_Problem set_.
A) According to the text on cheekbone implants, through what kind of incision does the surgeon find it easiest to place the implants?
B) Extend the text on cheekbone implants past its final sentence.

_Text under study_.
⁂

Malar prostheses are often referred to as “cheekbone implants”. They are similar to chin implants in shape and size but are made in pairs (obviously). Much like chin implants, I find it easiest to place them in the patient through an incision on the inside of the mouth. This leaves no visible scar and is actually the lowest-impact way to do it. As with chin implants, this surgical procedure heals very fast. The slight bit of puffiness in the face is similar to that of oral surgery, like wisdom tooth surgery.
Malar augmentation is another procedure that looks even better when you combine it with another fast-healing procedure nearby. For example: let’s say the patient feels too round faced. I have heard people describe it as pie-faced or moon-faced. They want some angularity, some accentuation of the facial bones and thinner cheeks. Weight loss often fails because it makes them look old or because the cheekiness is more of a family trait. I combine cheekbone augmentation with Buccal fat removal and a chin implant to create a more angular look. The cheekbones and chin “come out” while the cheeks themselves “sink in” to provide that svelte refinement which women in particular like.

⁂

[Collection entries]
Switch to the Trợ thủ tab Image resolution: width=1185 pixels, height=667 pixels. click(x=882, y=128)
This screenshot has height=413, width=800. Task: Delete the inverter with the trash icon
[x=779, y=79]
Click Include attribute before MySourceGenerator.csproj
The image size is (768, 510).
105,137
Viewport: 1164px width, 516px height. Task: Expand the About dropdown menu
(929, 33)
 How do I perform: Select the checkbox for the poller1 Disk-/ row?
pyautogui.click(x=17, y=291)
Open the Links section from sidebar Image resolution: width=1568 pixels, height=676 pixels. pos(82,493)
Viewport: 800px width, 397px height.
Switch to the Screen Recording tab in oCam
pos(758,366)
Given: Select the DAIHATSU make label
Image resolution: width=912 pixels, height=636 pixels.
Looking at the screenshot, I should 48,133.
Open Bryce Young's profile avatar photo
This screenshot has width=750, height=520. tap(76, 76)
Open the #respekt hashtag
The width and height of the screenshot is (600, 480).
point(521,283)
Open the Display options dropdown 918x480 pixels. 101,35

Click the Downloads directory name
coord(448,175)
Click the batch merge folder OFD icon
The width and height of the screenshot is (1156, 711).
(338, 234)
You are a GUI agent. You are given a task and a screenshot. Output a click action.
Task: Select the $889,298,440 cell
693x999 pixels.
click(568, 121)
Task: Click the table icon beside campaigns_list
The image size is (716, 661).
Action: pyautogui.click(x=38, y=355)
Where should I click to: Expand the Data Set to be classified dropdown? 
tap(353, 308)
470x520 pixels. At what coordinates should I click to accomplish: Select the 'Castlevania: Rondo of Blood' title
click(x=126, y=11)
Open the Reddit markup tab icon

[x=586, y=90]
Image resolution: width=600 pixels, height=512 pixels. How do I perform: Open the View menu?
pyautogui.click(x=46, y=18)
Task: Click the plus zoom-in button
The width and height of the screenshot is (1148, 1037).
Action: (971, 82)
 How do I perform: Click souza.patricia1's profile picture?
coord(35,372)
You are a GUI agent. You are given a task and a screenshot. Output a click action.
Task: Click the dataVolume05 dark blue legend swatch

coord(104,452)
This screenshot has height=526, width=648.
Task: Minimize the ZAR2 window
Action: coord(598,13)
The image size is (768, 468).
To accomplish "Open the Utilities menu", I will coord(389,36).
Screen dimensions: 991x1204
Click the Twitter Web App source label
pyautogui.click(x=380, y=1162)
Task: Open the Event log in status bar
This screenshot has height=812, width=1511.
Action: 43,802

⁂

_Exercise results_.
A) Through an incision on the inside of the mouth.

B)
I have had actresses and models as patients and recommended this combination. They have a unique problem. In order for their faces to be thin enough to photograph well, their bodies must become emaciated. That’s and unhealthy look so my combination of cheek bone implants with cheek fat removal helps them look thin and angular in the face while having a healthy looking body.
Luscious lips with lip implants are also taking the plastic surgery scene by storm. Temporary injections can achieve a similar result but the fact that they need to be repeated is unappealing to some patients. We have done this on The Doctors show live, under local anesthesia. It’s that easy. We make a tiny incision at the two corners of the mouth and pass the implant in. They come in several lengths and thicknesses so there is a perfect size for everyone.
Other facial implants of similar design and construction are used less often but are very handy for specific deficiencies. Angle-of-the-jaw implants, nasal implants and sub-malar (for sunken cheeks) are available. As are custom made implants that are mostly used to attain symmetry of the face and eye orbits for birth defects or after trauma and cancer surgery. These specialize prostheses are created with computer assisted design technology from CT scans. That kind of work is very rewarding for me.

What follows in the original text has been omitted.